**WHAT YOU ARE ASKED TO DO:** Below are records; write all of them out exactly.

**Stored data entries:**
• • • •

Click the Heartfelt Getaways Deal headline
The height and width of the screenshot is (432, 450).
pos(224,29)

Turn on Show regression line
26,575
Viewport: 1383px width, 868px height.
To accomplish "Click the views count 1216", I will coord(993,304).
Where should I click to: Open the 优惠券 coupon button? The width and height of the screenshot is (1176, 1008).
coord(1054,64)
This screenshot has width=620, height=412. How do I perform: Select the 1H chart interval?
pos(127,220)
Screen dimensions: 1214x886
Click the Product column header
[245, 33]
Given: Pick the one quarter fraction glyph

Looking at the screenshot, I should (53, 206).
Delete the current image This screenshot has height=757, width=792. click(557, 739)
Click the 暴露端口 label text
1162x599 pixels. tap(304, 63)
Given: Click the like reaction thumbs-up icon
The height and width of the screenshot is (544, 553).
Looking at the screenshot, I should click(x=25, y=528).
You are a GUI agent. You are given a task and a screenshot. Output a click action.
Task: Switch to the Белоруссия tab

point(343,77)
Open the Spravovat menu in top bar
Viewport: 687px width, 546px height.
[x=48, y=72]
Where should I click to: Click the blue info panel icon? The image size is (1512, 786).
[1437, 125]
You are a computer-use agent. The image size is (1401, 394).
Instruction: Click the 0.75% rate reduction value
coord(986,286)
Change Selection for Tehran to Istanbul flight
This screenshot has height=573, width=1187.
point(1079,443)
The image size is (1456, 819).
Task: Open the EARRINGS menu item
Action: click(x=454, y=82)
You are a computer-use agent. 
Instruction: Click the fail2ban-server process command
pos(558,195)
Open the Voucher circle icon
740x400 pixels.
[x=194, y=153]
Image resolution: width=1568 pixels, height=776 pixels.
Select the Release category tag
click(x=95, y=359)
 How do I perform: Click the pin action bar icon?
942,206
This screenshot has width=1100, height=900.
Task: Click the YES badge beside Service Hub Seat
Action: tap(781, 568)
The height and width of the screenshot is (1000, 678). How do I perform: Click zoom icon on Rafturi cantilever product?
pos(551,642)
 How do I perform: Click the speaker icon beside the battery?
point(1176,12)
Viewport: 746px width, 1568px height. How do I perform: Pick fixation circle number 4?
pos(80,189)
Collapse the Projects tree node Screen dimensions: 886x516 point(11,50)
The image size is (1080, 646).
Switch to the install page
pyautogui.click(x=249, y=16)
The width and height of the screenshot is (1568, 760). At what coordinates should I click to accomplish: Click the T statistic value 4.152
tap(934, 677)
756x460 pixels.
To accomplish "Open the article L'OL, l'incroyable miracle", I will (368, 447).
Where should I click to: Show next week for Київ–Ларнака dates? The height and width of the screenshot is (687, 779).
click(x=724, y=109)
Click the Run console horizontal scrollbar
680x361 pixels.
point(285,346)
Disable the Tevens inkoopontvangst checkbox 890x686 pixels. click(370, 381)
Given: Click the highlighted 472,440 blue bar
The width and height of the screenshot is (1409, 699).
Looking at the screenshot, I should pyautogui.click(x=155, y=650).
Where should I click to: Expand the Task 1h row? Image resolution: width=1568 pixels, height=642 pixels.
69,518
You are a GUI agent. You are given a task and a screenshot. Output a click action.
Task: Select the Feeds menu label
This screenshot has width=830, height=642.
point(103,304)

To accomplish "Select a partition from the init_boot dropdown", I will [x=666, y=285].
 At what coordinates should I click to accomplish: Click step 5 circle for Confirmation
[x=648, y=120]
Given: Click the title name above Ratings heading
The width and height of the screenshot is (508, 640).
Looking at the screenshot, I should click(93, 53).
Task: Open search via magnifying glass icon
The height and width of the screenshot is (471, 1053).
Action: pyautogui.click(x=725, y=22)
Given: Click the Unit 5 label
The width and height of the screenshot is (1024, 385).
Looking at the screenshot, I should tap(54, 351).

• • • •

**TASK OUTPUT:**
Click the Heartfelt Getaways Deal headline
The height and width of the screenshot is (432, 450).
pos(224,29)

Turn on Show regression line
26,575
Viewport: 1383px width, 868px height.
To accomplish "Click the views count 1216", I will coord(993,304).
Where should I click to: Open the 优惠券 coupon button? The width and height of the screenshot is (1176, 1008).
coord(1054,64)
This screenshot has width=620, height=412. How do I perform: Select the 1H chart interval?
pos(127,220)
Screen dimensions: 1214x886
Click the Product column header
[245, 33]
Given: Pick the one quarter fraction glyph

Looking at the screenshot, I should (53, 206).
Delete the current image This screenshot has height=757, width=792. click(557, 739)
Click the 暴露端口 label text
1162x599 pixels. tap(304, 63)
Given: Click the like reaction thumbs-up icon
The height and width of the screenshot is (544, 553).
Looking at the screenshot, I should click(x=25, y=528).
You are a GUI agent. You are given a task and a screenshot. Output a click action.
Task: Switch to the Белоруссия tab

point(343,77)
Open the Spravovat menu in top bar
Viewport: 687px width, 546px height.
[x=48, y=72]
Where should I click to: Click the blue info panel icon? The image size is (1512, 786).
[1437, 125]
You are a computer-use agent. The image size is (1401, 394).
Instruction: Click the 0.75% rate reduction value
coord(986,286)
Change Selection for Tehran to Istanbul flight
This screenshot has height=573, width=1187.
point(1079,443)
The image size is (1456, 819).
Task: Open the EARRINGS menu item
Action: click(x=454, y=82)
You are a computer-use agent. 
Instruction: Click the fail2ban-server process command
pos(558,195)
Open the Voucher circle icon
740x400 pixels.
[x=194, y=153]
Image resolution: width=1568 pixels, height=776 pixels.
Select the Release category tag
click(x=95, y=359)
 How do I perform: Click the pin action bar icon?
942,206
This screenshot has width=1100, height=900.
Task: Click the YES badge beside Service Hub Seat
Action: tap(781, 568)
The height and width of the screenshot is (1000, 678). How do I perform: Click zoom icon on Rafturi cantilever product?
pos(551,642)
 How do I perform: Click the speaker icon beside the battery?
point(1176,12)
Viewport: 746px width, 1568px height. How do I perform: Pick fixation circle number 4?
pos(80,189)
Collapse the Projects tree node Screen dimensions: 886x516 point(11,50)
The image size is (1080, 646).
Switch to the install page
pyautogui.click(x=249, y=16)
The width and height of the screenshot is (1568, 760). At what coordinates should I click to accomplish: Click the T statistic value 4.152
tap(934, 677)
756x460 pixels.
To accomplish "Open the article L'OL, l'incroyable miracle", I will (368, 447).
Where should I click to: Show next week for Київ–Ларнака dates? The height and width of the screenshot is (687, 779).
click(x=724, y=109)
Click the Run console horizontal scrollbar
680x361 pixels.
point(285,346)
Disable the Tevens inkoopontvangst checkbox 890x686 pixels. click(370, 381)
Given: Click the highlighted 472,440 blue bar
The width and height of the screenshot is (1409, 699).
Looking at the screenshot, I should pyautogui.click(x=155, y=650).
Where should I click to: Expand the Task 1h row? Image resolution: width=1568 pixels, height=642 pixels.
69,518
You are a GUI agent. You are given a task and a screenshot. Output a click action.
Task: Select the Feeds menu label
This screenshot has width=830, height=642.
point(103,304)

To accomplish "Select a partition from the init_boot dropdown", I will [x=666, y=285].
 At what coordinates should I click to accomplish: Click step 5 circle for Confirmation
[x=648, y=120]
Given: Click the title name above Ratings heading
The width and height of the screenshot is (508, 640).
Looking at the screenshot, I should click(93, 53).
Task: Open search via magnifying glass icon
The height and width of the screenshot is (471, 1053).
Action: pyautogui.click(x=725, y=22)
Given: Click the Unit 5 label
The width and height of the screenshot is (1024, 385).
Looking at the screenshot, I should tap(54, 351).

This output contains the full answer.